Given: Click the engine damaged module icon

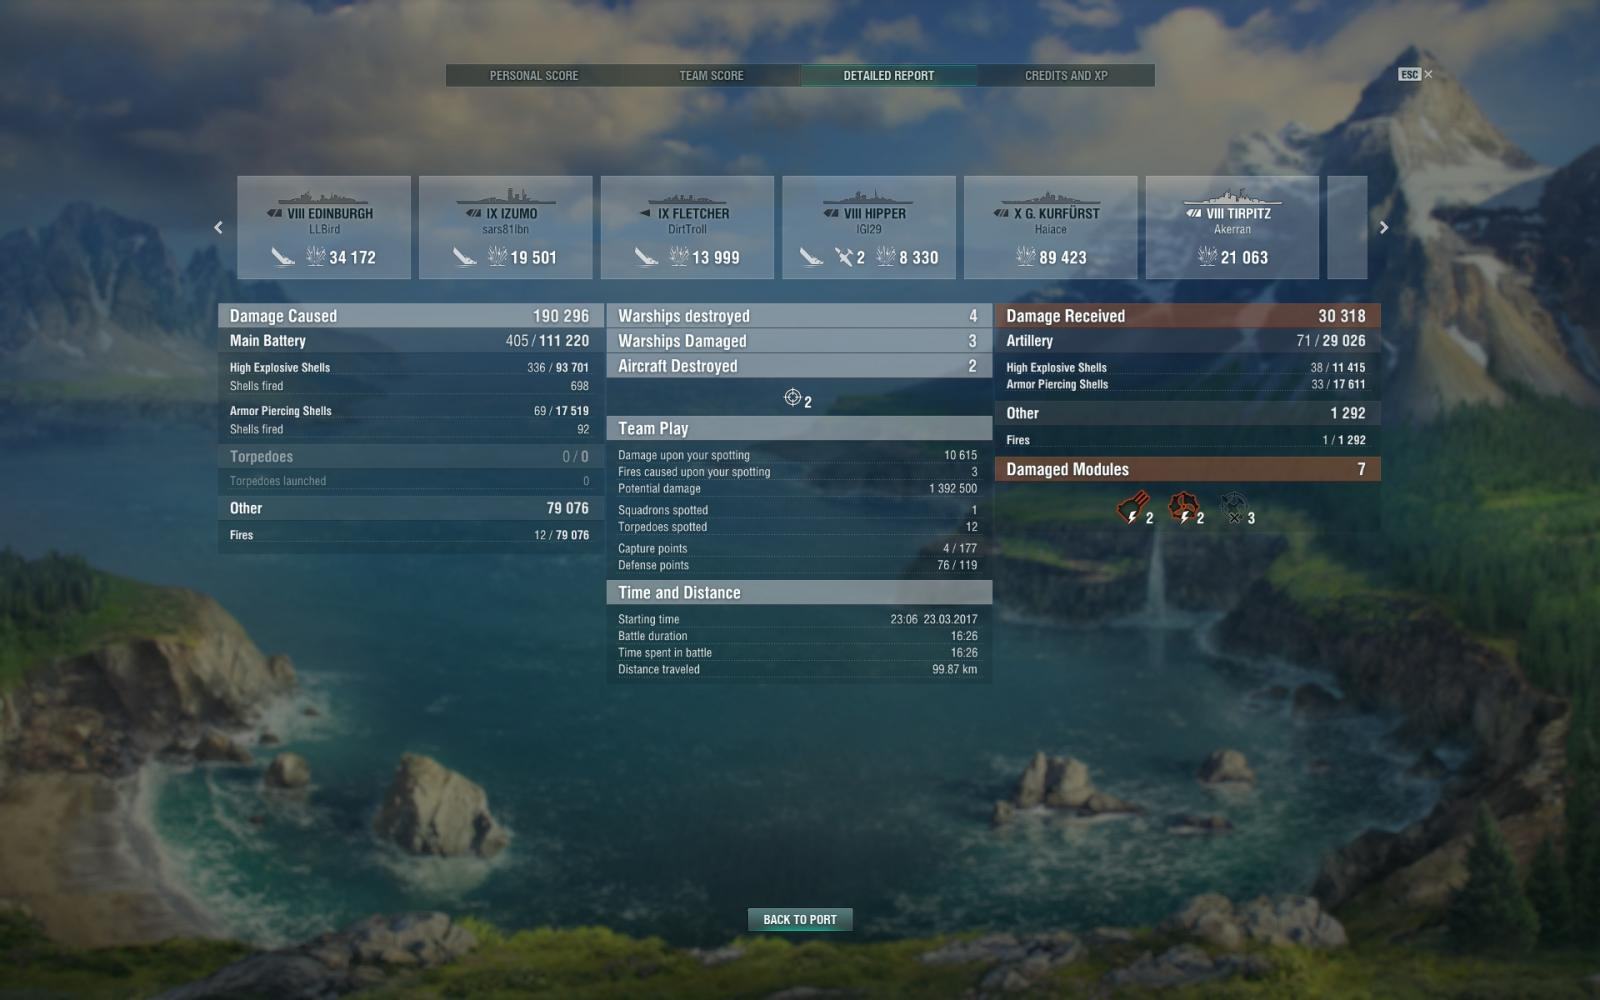Looking at the screenshot, I should click(1184, 508).
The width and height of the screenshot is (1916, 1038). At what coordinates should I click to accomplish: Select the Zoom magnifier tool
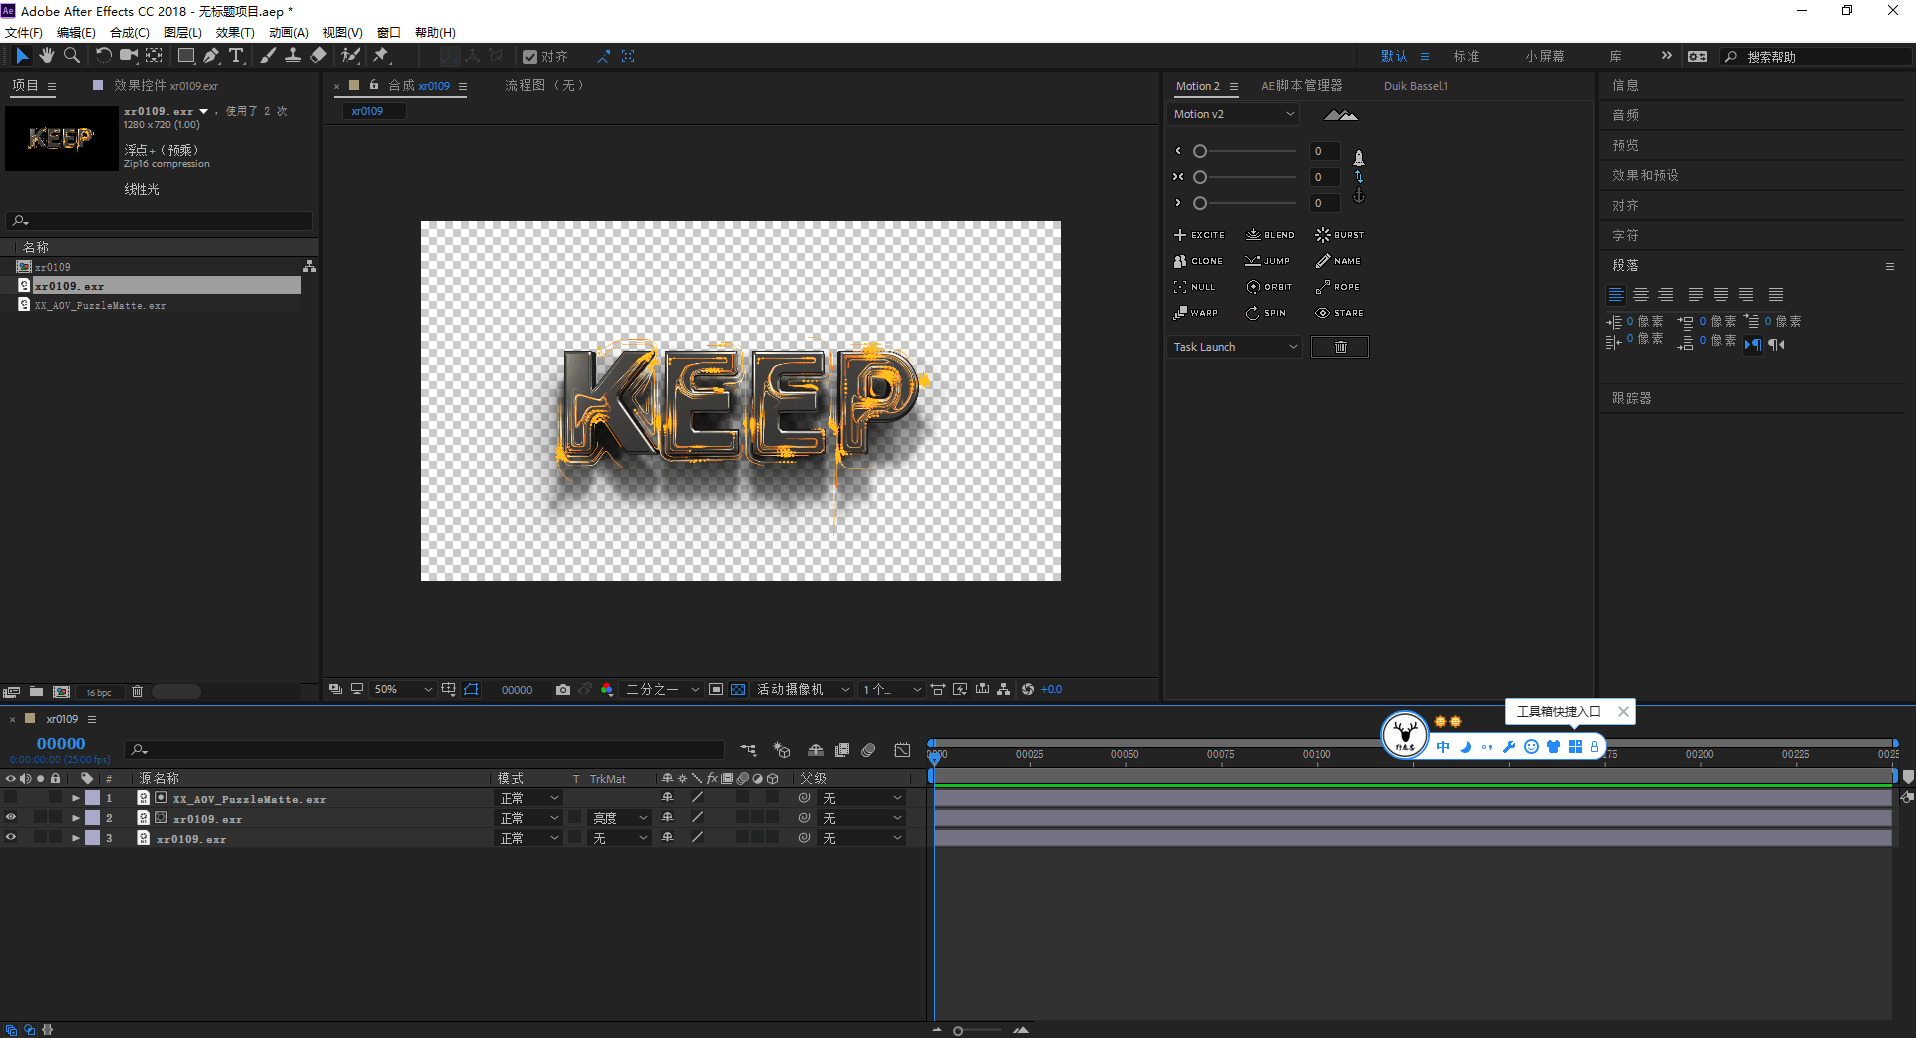pos(72,56)
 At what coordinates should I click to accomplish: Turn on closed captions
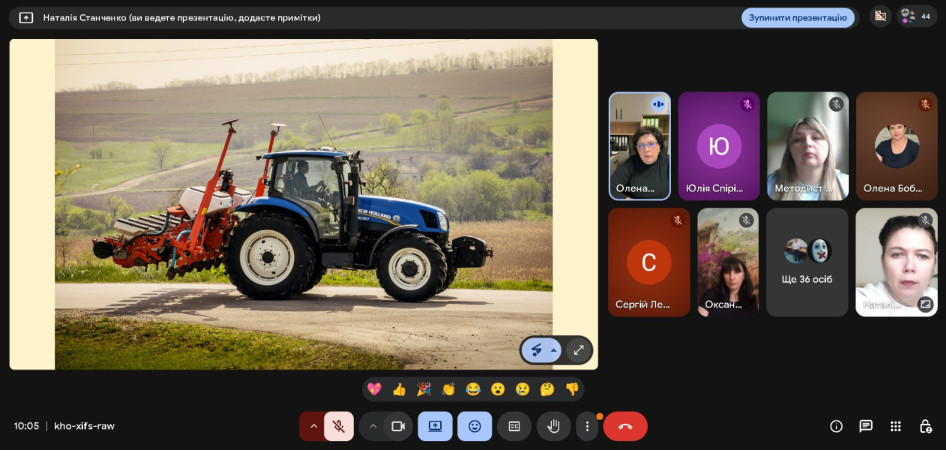[514, 426]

——————————

• Exercise directions
Transcribe all the entries precisely. Do not include any picture.

• Task response
Given: Click the engine damaged module icon

Looking at the screenshot, I should click(1184, 508).
The width and height of the screenshot is (1916, 1038). At what coordinates should I click to accomplish: Select the Zoom magnifier tool
pos(72,56)
 At what coordinates should I click to accomplish: Turn on closed captions
[514, 426]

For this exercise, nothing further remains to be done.